(14 de Octubre, 2015).- Uno de los principales sicarios del cártel de los “Guerreros Unidos”, Jonathan Osorio Cortés, “El Jona”, declaró que los encargados de la incineración de los estudiantes normalistas de Ayotzinapa en el basurero Cocula tenían la instrucción de tomar fotografías de dichas acciones para demostrar el cumplimiento de su deber, de acuerdo con la versión oficial de la Procuraduría General de la República (PGR).
Según la confesión del sicario, tuvo un rápido ascenso en su carrera delictiva en el cartel, al cual se unió en mayo de 2014 y que fue uno de los principales responsables de la incineración de los estudiantes de Ayotzinapa.
“Me integré a los Guerreros Unidos en mayo de 2014, con un sueldo de 7 mil 500 pesos al mes. Cuando llevaba un mes en Cocula recibí un paquete de cuatro personas que habían levantado en el (río) Balsas. Lo que se nos había dicho era que estas personas eran malas” relató en su declaración el detenido.
“Dos de ellos secuestraban, uno robaba niñitos a los cuales trasladaba de Cocula a Tijuana en donde los vendían. La cuarta persona era una mujer que había hecho un intercambio en el que ofreció trabajar con La familia michoacana con tal de que liberaran a su mamá” sostuvo el presunto delincuente en la versión oficial.
“Mi participación era llevarles comida a quienes cuidan a esas personas en el monte o basurero. A la semana de llevar a cabo esta función sé que se recibió una orden de “El Cepillo” (Felipe Rodríguez Salgado, quien dirigió la presunta incineración) para que se liberara a la muchacha, la cual ofreció trabajar para La familia, y al resto, es decir, la mujer que vendía niños y los sujetos que secuestraban, deberían ejecutarlos” refirió el Jona, según la investigación de la PGR.
“A mí se me encargó cuidar a la muchacha, mientras (se inserta el nombre de una persona testado en la versión pública) y (otro hombre al que se identifica con el sobrenombre de Primo) daban muerte a la mujer que vendía niños y a los secuestradores; a ellos los mataron en el basurero de Cocula, el cual está retirado de la colonia Vicente Guerrero” añadió el integrante del crimen organizado.
“En esa ocasión (el nombre está tachado en versión publica) los decapitó, mientras Primo preparaba una plancha con piedras más o menos grandes, llantas que se colocaban en medio y leña; encima de esta plancha se ponían los cuerpos y se les incineraba con diésel.
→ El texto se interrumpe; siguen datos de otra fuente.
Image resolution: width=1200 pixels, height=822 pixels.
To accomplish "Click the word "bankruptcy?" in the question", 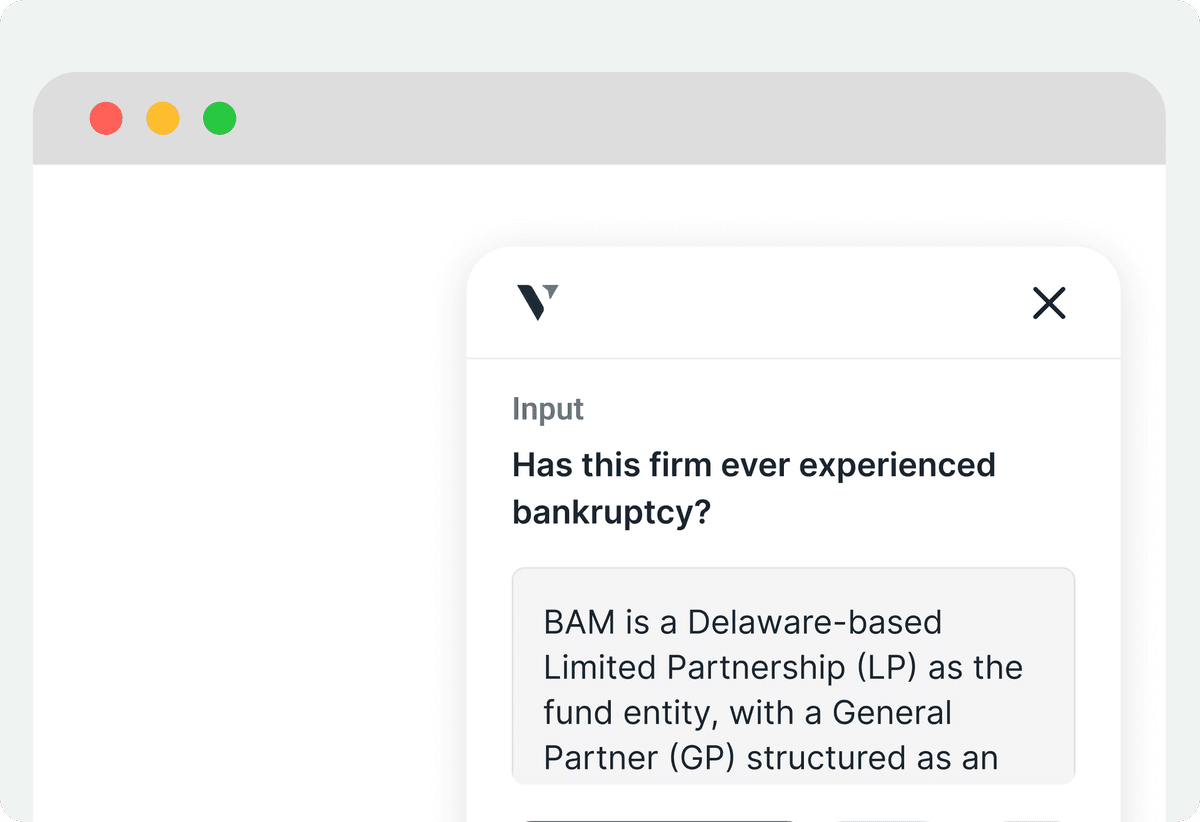I will [x=612, y=512].
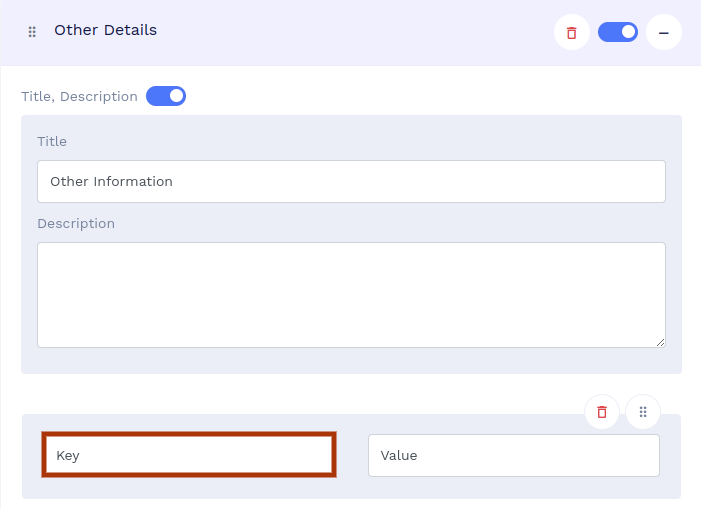Screen dimensions: 701x509
Task: Click white gap between Description panel and Key row
Action: [300, 394]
El cocimiento duró como ocho horas. Para eso hay que estar atizando y meneando para que se calcinen bien los cuerpos. Cuando ya están consumidos en cenizas, se apachurran con un tronco pesado y largo machacando bien los huesos; conforme se van aplastando y meneando se van convirtiendo en cenizas tan sencillas como las de un tronco bien calcinado”.
Finalmente, el sicario explicó que “se procedió a recoger las cenizas en bolsas y se tiraron al río Cocula. El sitio de la pira se desmontaba y luego se limpiaba con varas para esparcir la tierra quemada y luego se colocaba basura encima”.
Además, cada vez que un delincuente incineraba a una víctima, fotografiaba dichas acciones para demostrarles a los jefes que habían cumplido su deber.
Aunque la habían prometido un pago, según la versión oficial, el sicario no recibió el pago en dos meses.